TASK DETAILS
Please retype the listing, starting at the line that contains "listopad 2024 (668, 460)" and stopping after the line that contains "Haberler [button] (284, 38)".

LISTED ENTRIES
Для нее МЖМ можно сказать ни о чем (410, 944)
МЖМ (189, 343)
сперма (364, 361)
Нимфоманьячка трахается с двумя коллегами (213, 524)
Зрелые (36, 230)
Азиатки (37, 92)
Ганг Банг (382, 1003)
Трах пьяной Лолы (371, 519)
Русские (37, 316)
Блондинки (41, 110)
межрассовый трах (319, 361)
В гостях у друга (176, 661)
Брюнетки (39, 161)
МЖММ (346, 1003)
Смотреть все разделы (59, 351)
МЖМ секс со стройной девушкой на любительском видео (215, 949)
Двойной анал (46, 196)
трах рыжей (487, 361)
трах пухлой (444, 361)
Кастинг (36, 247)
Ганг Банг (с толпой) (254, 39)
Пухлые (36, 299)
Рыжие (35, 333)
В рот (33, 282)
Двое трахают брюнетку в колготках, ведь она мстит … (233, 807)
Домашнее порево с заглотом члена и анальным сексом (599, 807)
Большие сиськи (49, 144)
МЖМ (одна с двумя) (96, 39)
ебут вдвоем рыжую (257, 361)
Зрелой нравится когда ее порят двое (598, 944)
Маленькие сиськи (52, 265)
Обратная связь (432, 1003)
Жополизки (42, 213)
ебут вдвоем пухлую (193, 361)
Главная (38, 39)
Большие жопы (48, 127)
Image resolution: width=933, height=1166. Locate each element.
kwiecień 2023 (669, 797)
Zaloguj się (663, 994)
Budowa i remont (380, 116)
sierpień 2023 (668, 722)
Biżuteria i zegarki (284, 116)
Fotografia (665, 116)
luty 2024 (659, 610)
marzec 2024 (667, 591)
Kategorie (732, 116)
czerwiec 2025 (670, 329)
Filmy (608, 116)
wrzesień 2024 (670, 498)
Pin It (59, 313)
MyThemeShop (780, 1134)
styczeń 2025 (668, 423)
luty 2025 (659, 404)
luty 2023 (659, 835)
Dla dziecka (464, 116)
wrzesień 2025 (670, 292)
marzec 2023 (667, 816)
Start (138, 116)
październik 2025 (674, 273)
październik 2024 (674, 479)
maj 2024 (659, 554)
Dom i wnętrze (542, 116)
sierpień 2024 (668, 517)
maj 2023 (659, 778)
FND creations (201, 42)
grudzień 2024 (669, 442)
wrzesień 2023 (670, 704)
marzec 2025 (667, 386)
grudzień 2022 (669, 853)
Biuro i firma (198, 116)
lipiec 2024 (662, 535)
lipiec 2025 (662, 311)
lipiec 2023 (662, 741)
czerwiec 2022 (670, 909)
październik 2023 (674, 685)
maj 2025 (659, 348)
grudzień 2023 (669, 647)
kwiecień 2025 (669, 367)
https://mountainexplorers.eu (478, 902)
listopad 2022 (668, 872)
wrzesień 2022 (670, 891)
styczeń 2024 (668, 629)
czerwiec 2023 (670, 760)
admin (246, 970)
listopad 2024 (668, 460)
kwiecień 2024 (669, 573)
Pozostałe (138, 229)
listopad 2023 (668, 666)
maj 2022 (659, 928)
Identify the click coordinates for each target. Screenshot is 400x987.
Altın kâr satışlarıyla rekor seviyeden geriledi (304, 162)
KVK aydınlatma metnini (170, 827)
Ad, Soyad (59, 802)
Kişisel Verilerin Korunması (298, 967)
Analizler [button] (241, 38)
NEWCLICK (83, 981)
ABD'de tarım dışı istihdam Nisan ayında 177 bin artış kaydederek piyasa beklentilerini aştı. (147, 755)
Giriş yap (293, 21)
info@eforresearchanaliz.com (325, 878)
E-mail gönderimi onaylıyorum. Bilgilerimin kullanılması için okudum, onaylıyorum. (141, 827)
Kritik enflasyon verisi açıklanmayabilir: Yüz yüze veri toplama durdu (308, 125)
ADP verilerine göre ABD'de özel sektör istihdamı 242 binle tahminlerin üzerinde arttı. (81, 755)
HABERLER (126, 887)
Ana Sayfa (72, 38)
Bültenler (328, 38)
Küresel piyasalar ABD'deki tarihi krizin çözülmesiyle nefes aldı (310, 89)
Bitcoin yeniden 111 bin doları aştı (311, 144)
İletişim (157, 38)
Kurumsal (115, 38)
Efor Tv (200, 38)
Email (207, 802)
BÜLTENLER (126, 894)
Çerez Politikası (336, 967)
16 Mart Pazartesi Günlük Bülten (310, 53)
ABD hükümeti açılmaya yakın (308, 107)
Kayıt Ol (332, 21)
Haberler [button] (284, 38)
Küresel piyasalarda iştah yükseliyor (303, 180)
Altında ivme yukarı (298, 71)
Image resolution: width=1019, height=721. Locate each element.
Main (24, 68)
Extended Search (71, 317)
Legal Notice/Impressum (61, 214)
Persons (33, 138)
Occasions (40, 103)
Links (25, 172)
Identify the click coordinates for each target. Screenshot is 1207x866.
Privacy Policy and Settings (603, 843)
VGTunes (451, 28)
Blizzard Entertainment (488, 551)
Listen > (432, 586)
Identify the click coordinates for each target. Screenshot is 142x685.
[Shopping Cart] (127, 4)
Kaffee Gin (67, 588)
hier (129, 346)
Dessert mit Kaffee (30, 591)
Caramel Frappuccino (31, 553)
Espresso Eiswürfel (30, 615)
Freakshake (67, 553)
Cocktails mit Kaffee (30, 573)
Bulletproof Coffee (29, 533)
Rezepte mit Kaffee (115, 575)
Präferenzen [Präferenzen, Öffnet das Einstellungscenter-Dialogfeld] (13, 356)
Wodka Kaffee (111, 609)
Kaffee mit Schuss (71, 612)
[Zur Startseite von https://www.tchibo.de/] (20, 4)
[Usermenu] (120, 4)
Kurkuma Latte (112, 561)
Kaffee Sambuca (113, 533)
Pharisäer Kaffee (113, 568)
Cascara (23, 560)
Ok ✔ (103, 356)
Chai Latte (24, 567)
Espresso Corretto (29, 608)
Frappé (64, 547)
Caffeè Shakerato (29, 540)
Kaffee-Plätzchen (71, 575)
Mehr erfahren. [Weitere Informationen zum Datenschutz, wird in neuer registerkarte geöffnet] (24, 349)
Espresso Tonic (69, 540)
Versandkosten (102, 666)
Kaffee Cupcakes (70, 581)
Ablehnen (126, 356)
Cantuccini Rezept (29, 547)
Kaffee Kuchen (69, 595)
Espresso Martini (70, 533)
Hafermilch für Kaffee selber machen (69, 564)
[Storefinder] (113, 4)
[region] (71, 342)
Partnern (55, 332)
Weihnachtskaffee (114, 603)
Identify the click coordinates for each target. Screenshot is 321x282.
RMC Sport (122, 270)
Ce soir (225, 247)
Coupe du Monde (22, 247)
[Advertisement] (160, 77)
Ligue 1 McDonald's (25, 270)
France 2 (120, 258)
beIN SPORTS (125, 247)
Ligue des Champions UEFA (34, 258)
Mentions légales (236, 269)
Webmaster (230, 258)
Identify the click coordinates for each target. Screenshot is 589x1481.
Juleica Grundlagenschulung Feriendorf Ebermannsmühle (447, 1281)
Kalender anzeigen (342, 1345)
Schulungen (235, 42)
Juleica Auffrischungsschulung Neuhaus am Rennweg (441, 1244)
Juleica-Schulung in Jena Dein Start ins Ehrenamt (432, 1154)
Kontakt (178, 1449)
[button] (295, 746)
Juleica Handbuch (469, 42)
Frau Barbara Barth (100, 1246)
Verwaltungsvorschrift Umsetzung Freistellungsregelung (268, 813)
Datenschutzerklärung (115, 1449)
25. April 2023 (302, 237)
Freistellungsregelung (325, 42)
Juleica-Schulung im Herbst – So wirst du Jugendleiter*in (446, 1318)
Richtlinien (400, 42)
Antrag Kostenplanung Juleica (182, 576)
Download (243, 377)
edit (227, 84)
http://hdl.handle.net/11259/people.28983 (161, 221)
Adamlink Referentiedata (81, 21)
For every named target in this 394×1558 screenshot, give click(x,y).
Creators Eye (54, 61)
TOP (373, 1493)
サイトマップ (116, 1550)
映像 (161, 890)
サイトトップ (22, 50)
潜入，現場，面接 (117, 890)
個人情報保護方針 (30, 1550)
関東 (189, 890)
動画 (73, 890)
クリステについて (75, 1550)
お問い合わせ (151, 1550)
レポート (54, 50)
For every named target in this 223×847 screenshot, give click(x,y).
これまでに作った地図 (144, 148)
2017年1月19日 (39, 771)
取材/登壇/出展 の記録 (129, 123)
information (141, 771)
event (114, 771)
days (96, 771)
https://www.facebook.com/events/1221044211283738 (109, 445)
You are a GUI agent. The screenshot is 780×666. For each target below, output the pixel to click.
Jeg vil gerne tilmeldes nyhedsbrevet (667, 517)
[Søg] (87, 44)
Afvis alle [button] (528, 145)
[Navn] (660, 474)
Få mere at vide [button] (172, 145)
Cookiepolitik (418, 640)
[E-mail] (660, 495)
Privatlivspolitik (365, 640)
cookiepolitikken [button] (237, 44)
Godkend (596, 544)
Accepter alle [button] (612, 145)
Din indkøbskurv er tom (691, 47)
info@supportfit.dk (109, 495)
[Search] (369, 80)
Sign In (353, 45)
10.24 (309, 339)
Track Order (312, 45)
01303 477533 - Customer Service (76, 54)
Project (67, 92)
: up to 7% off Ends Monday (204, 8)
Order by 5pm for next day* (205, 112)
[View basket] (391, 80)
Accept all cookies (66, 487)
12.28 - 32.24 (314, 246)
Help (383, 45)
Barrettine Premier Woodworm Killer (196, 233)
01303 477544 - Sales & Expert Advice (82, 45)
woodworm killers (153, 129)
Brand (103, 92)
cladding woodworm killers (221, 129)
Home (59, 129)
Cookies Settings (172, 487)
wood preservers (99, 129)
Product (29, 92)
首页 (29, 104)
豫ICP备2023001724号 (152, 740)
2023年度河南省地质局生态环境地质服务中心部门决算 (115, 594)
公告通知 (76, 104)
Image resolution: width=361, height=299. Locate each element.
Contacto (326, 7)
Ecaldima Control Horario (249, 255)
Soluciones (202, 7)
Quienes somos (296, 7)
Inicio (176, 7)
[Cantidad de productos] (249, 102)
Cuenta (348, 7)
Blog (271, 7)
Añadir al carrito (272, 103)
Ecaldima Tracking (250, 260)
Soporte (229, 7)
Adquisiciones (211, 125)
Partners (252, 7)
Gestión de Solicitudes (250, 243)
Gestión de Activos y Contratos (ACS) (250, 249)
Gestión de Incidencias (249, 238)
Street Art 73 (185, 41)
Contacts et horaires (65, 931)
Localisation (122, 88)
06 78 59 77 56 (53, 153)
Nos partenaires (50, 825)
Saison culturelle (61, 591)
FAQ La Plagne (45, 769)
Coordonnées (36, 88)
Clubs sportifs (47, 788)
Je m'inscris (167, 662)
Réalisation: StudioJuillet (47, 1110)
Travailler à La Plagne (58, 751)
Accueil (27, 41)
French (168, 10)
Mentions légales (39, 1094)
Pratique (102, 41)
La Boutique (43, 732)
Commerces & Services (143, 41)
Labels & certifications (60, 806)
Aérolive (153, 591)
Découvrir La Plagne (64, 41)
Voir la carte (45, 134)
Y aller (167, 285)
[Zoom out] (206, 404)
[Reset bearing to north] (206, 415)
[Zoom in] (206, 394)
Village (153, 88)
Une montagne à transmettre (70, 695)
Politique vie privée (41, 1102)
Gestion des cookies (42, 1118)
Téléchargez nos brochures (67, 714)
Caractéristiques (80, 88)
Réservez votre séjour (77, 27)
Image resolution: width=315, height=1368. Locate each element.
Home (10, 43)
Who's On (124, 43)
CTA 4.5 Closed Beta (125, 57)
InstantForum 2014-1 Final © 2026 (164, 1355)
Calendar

ANSWER
listopad 2024 (668, 460)
kwiecień 2024 (669, 573)
Pozostałe (138, 229)
listopad 2023 (668, 666)
maj 2022 (659, 928)
Identify the click coordinates for each target. Screenshot is 400x987.
Altın kâr satışlarıyla rekor seviyeden geriledi (304, 162)
KVK aydınlatma metnini (170, 827)
Ad, Soyad (59, 802)
Kişisel Verilerin Korunması (298, 967)
Analizler [button] (241, 38)
NEWCLICK (83, 981)
ABD'de tarım dışı istihdam Nisan ayında 177 bin artış kaydederek piyasa beklentilerini aştı. (147, 755)
Giriş yap (293, 21)
info@eforresearchanaliz.com (325, 878)
E-mail gönderimi onaylıyorum. Bilgilerimin kullanılması için okudum, onaylıyorum. (141, 827)
Kritik enflasyon verisi açıklanmayabilir: Yüz yüze veri toplama durdu (308, 125)
ADP verilerine göre ABD'de özel sektör istihdamı 242 binle tahminlerin üzerinde arttı. (81, 755)
HABERLER (126, 887)
Ana Sayfa (72, 38)
Bültenler (328, 38)
Küresel piyasalar ABD'deki tarihi krizin çözülmesiyle nefes aldı (310, 89)
Bitcoin yeniden 111 bin doları aştı (311, 144)
İletişim (157, 38)
Kurumsal (115, 38)
Efor Tv (200, 38)
Email (207, 802)
BÜLTENLER (126, 894)
Çerez Politikası (336, 967)
16 Mart Pazartesi Günlük Bülten (310, 53)
ABD hükümeti açılmaya yakın (308, 107)
Kayıt Ol (332, 21)
Haberler [button] (284, 38)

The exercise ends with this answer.